FDA Adverse Event Injury Summary report: N

INSIGNIA

MDR report key: 2170841 · Received July 21, 2011

Report

Report Number
2124215-2011-11888
Event Type
Injury
Date Received
July 21, 2011
Date of Event
June 7, 2011
Report Date
August 18, 2011
Manufacturer
GUIDANT CLONMEL IRELAND
Product Code
NVZ
Adverse Event
Yes
Product Problem
Yes
Report Source
Manufacturer report
Reporter Occupation
MEDICAL EQUIPMENT COMPANY TECHNICIAN/REPRESENTATIVE

Narratives

Additional Manufacturer Narrative · 1

THE PRODUCT HAS BEEN RECEIVED FOR ANALYSIS. THIS REPORT WILL BE UPDATED UPON COMPLETION OF ANALYSIS.

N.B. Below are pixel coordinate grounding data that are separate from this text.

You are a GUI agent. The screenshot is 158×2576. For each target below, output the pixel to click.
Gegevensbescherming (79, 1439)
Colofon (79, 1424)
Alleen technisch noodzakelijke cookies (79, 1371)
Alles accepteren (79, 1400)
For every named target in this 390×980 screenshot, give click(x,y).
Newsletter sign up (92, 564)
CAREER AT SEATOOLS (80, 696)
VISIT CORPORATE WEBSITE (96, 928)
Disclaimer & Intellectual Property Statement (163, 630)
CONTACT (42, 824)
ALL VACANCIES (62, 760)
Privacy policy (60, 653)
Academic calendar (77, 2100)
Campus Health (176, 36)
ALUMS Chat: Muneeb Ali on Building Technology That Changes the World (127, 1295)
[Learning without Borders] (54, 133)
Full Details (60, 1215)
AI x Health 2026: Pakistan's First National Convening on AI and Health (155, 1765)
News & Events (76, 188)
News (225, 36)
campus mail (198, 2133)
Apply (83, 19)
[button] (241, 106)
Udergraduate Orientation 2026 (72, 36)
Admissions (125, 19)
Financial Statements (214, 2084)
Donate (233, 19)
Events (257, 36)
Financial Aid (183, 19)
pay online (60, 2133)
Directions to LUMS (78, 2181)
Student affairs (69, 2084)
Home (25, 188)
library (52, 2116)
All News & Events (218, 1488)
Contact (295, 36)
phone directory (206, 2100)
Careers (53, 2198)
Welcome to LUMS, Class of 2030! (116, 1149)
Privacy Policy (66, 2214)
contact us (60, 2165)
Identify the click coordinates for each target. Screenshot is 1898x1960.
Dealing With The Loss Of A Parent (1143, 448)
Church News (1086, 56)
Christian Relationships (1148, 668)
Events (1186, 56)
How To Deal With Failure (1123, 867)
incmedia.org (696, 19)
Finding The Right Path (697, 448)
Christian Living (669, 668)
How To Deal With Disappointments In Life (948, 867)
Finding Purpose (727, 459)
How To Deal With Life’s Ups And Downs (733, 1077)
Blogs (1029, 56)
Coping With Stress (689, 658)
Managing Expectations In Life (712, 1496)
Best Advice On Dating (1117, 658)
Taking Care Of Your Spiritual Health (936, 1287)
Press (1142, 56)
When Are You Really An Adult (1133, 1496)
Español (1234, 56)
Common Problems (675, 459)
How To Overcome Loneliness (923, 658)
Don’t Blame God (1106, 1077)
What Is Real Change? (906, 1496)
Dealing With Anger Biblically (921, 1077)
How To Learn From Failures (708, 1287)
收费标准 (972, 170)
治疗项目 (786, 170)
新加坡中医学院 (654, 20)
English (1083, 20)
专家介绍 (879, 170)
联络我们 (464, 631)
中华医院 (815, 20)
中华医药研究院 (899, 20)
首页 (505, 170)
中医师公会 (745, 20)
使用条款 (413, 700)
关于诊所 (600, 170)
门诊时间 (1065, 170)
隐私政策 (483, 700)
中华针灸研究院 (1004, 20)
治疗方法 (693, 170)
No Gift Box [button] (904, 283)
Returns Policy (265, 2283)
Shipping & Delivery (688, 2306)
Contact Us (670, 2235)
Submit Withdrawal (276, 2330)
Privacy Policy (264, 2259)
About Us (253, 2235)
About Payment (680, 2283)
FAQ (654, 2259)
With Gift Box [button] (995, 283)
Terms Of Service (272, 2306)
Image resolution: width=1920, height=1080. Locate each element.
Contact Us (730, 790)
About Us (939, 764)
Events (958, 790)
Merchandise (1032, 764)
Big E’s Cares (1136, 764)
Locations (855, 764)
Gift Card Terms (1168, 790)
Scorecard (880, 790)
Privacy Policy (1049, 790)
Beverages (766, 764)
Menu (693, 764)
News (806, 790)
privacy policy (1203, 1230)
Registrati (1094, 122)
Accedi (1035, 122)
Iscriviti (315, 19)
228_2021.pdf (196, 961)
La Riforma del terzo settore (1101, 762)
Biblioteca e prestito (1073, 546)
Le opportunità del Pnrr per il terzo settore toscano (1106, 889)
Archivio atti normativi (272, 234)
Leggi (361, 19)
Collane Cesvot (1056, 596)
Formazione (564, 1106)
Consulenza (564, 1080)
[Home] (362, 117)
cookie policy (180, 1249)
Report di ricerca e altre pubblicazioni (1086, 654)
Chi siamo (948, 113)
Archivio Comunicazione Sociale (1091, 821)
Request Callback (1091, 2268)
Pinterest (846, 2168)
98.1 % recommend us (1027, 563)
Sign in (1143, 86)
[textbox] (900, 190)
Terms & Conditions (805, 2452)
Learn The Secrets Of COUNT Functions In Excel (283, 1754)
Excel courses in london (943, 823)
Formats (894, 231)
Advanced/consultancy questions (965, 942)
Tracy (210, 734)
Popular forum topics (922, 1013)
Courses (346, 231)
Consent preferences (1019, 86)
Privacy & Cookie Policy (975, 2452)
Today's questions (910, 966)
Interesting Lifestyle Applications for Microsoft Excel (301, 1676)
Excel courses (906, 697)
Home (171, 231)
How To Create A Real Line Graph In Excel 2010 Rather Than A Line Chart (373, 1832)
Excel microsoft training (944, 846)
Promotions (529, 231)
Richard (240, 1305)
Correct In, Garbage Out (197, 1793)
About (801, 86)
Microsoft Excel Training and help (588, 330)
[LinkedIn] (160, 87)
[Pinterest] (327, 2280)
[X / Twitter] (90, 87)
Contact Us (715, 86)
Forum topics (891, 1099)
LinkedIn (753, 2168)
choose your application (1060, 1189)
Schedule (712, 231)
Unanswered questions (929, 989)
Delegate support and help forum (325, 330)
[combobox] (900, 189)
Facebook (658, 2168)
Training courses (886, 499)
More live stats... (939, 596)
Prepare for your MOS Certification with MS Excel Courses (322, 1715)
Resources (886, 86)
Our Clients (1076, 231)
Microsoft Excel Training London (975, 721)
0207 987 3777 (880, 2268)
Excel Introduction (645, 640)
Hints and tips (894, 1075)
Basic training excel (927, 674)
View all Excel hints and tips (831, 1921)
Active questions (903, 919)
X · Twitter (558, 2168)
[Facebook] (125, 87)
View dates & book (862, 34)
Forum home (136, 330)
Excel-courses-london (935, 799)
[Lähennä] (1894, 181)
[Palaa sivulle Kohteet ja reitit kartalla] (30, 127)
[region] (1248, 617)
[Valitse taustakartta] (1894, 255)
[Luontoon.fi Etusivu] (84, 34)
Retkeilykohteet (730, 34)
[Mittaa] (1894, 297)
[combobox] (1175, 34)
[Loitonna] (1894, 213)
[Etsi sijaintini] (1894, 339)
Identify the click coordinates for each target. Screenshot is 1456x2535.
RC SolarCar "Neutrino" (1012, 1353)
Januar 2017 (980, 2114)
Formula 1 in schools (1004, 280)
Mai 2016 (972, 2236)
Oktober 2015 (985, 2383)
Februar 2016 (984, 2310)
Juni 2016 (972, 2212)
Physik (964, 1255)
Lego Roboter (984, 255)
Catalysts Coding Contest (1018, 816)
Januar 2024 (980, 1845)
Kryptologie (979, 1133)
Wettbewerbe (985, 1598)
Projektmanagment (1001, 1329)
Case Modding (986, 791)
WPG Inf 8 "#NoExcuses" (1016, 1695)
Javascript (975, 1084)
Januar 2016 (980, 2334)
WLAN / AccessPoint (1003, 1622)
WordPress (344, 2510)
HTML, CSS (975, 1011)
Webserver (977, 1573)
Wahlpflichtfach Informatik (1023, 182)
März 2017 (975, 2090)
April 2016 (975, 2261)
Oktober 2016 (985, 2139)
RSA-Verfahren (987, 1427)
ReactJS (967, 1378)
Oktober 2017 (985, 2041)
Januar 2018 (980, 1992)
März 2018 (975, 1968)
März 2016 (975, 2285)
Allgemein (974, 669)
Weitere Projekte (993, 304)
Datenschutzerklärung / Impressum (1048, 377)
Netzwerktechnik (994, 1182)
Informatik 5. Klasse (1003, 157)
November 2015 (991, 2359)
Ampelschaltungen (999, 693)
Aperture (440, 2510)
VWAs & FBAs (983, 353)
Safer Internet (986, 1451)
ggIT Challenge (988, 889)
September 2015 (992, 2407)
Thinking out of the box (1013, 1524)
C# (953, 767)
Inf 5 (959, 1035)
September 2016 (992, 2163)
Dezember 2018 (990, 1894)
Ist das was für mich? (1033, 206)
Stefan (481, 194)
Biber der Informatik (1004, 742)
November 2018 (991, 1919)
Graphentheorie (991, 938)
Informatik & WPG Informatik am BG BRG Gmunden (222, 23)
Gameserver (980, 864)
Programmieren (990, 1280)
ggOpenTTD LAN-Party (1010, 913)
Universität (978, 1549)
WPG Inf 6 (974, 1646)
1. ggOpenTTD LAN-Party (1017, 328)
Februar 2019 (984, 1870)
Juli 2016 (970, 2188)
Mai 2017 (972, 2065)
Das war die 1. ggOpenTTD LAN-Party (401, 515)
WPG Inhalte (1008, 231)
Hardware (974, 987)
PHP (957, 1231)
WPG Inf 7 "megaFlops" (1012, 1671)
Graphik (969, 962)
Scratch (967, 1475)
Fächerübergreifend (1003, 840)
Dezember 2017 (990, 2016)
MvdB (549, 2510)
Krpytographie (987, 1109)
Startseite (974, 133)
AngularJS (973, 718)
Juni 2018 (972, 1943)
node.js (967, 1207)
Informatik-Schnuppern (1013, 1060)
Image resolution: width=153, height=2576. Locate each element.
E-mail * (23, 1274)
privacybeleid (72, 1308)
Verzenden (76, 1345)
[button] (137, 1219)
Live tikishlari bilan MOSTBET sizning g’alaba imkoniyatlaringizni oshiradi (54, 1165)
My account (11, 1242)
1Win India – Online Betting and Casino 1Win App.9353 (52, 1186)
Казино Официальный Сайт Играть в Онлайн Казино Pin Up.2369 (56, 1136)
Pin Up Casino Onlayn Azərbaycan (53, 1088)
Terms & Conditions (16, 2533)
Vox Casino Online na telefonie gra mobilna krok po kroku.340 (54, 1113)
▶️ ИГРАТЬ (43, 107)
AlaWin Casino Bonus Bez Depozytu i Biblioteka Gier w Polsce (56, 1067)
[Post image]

Additional Manufacturer Narrative · 1

UPON RECEIPT AT OUR POST MARKET QUALITY ASSURANCE LABORATORY, TECHNICIANS USED AN ENGINEERING-LEVEL LONGEVITY PREDICTION CALCULATION TO ASSESS THE RATE OF BATTERY DEPLETION, GIVEN THE PROGRAMMED PARAMETERS AND OTHER DATA STORED WITHIN THE MEMORY OF THE DEVICE. THE RESULTS OF THIS CALCULATION INDICATED THAT THE ACTUAL RATE OF BATTERY DEPLETION FELL WITHIN AN ACCEPTABLE RANGE AND DISPLAYED NORMAL INDICATOR PROGRESSION. NEXT, A COMPREHENSIVE SERIES OF DIAGNOSTIC TESTS WERE CONDUCTED THAT VERIFIED THE PERFORMANCE OF THERAPY DELIVERY, SENSING, AND RECORDING FUNCTIONS. HAVING MET THE ENGINEERING LONGEVITY PREDICTION, AND FUNCTIONALLY PASSING ALL RETURNED PRODUCT TESTING, WE HAVE CONCLUDED THAT THIS DEVICE EXPERIENCED NORMAL BATTERY DEPLETION.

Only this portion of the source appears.